Police officers caught in an overtime and extra work racket that has plagued an entire section of the police force could lose their right to vote and be banned from working in the public sector ever again if they’re found guilty.
Interdiction, not to be confused with horrific Church interdiction on the Labour Party in the 1960s, is a punishment usually meted out to individuals who abuse public office and disqualifies the person from holding any similar office or from employment in general.
While the criminal code says that the interdicted will only lose their right to hold “any public office or employment”, a separate clause in electoral law also precludes them from voting.

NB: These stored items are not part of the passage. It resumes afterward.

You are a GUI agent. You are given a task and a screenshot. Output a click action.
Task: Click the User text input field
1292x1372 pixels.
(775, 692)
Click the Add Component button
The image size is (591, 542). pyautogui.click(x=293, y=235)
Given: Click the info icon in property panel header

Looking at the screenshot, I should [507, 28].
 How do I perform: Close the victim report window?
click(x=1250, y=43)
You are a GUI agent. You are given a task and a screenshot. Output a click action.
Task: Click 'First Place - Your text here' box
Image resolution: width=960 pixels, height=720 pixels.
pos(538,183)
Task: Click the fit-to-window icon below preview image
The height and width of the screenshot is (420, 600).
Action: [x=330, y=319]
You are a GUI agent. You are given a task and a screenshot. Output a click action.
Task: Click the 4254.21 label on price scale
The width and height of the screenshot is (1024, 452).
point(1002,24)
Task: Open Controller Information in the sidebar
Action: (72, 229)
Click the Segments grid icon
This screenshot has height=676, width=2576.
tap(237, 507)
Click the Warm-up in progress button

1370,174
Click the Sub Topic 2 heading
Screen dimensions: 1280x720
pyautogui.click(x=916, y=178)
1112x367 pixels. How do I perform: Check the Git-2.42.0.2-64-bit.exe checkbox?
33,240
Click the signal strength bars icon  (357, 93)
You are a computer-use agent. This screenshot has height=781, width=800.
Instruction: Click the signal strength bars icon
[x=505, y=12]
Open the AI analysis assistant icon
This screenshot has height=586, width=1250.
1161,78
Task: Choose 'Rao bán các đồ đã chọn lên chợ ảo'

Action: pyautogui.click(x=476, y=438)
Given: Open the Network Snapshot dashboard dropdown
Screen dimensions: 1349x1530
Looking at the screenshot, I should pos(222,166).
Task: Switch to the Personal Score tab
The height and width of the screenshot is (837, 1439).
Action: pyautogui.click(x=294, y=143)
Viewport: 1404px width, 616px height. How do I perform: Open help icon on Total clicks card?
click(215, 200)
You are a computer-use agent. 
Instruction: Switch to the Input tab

The ban could be either temporary or permanent, depending on the role the person holds and the seriousnesses of the crime. In the case of a police officer, who is ordered to protect the public, the punishments are more severe.
The scheme saw traffic officers make away with tens of thousands of euros by reporting for overtime for work they would not turn up for. There are also claims officers would collect ‘protection money’ from construction firms and misappropriate fuel.
41 traffic police officers have been arrested and no one has been charged yet. So far four officers have resigned from their roles, including the traffic section’s superintendent Walter Spiteri. However, there are concerns that this is a just an underhanded move to keep hold of their state-funded pension.
Meanwhile, questions over the role of Assistant Commissioner Anthony Cassar remain.
The police officers could potentially lose their right to vote or hold public office for their entire lives if they’re found guilty in a criminal court. But their potential interdiction might not stop there, with the civil court also holding power to take away a person’s right to take loans, buy property, or enter into contracts.
However, this is usually reserved for persons with severe mental health issues and is only applied in extreme cases with a tiny minority of Mount Carmel patients interdicted.
We’ve seen criminal interdictions dished out in the past, famously in the VAT scandal and more recently a Legal Procurator who filed a false domestic violence report.
While the criminal code says that the interdicted will only lose their right to hold “any public office or employment”, a separate clause in electoral law precludes them from voting.
In 2018, the government launched an online register of interdicted persons and officials barred from holding office. However, this is only available to lawyers, notaries and legal procurators.